Ok, so I was bitterly disappointed and trudging along High Street. I mean, I hadn’t even seen him. I passed by Little High Street (a.k.a a dead-end alley) and notice a few teenage girls gathered around a couple of parked vehicles. Ah, the rear entrance!

So I lingered around the entrance of the World store waiting for Ja Rule to appear. One of the girls near me was talking to a friend on her cell phone. She didn’t want her friend to know where she was, but then discovered that her friend had managed to get in the store. “Oh my God! What did you say to him? Did he said say anything to you? Did you touch him?!”

From what I heard, the most common conversation in the record store went like this:

Excited fan: Hi! What’s up?
Ja Rule: Wassup.
Excited fan: Ok, thanks!

Soon two police officers arrived and made me and the teenagers move out onto the footpath. A security guard said not to jump out in front of any of the cars because you might get run over. But, y’know, it would totally be worth it.

Then there was vehicular movement. The first vehicle drove past. It looked like it was mostly entourage, the Murder Inc crew. The guy in the front passenger seat was filming all the screaming girls (oh yeah, they were screaming). Then the second vehicle passed. Ja Rule was in the front passenger seat! OMG OMG OMG! It was actually pretty thrilling, even though he was just sitting there looking bored and/or tired. He looked at me. In the back of the vehicle there were two women, probably part of his tour posse, i.e. not groupies. “Who are those girls?!” one of the teenaged girls demanded. She and her friends started running after the vehicles, presumably after Ja Rule, not the women.

My copy of “Last Temptation” remains unsigned.
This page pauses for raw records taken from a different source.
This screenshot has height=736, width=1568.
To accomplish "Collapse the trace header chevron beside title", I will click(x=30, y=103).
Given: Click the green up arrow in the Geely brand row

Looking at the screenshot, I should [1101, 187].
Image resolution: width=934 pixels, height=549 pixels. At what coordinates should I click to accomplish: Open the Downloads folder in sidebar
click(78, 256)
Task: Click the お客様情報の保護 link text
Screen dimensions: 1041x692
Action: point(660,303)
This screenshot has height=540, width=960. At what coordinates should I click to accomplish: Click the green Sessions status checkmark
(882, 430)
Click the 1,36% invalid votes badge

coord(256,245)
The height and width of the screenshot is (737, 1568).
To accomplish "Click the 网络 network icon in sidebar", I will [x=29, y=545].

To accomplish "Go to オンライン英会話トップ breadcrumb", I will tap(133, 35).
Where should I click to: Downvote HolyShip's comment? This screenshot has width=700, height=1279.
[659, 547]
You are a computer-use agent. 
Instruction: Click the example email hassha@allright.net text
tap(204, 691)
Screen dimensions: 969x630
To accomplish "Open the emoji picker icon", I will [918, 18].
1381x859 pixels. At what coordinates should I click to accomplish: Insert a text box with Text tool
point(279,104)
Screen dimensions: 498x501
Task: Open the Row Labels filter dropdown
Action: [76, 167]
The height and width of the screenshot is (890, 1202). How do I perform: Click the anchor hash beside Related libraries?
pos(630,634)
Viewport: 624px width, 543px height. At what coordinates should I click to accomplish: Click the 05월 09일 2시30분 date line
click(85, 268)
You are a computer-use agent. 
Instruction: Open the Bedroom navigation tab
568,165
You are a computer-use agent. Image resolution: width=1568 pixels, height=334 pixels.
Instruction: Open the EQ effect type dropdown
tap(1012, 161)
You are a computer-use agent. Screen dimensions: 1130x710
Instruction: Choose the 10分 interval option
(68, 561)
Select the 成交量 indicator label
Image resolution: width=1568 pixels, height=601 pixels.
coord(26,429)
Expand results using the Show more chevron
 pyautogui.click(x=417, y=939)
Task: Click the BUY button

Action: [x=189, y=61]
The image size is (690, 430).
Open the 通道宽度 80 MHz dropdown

– Frontside Grind and Paselode at the King’s Arse
FG are bogans, and they played to a much larger audience than was there, y’know. They rock way more than the nu-rock clones. Paselode had a few technical problems, but were ok. They shouldn’t be jaded about playing “Uppin’ The Ante”. Their lead singer kept grabbing his crotch and then stuck his hand down his pants, and I thought that was a) way more authentic than grabbing it and b) really hot.

– Dean at the Paradis karaoke bar
Yes, yes, yes, yes. Self-indulgent, but not disrespectful to the audience.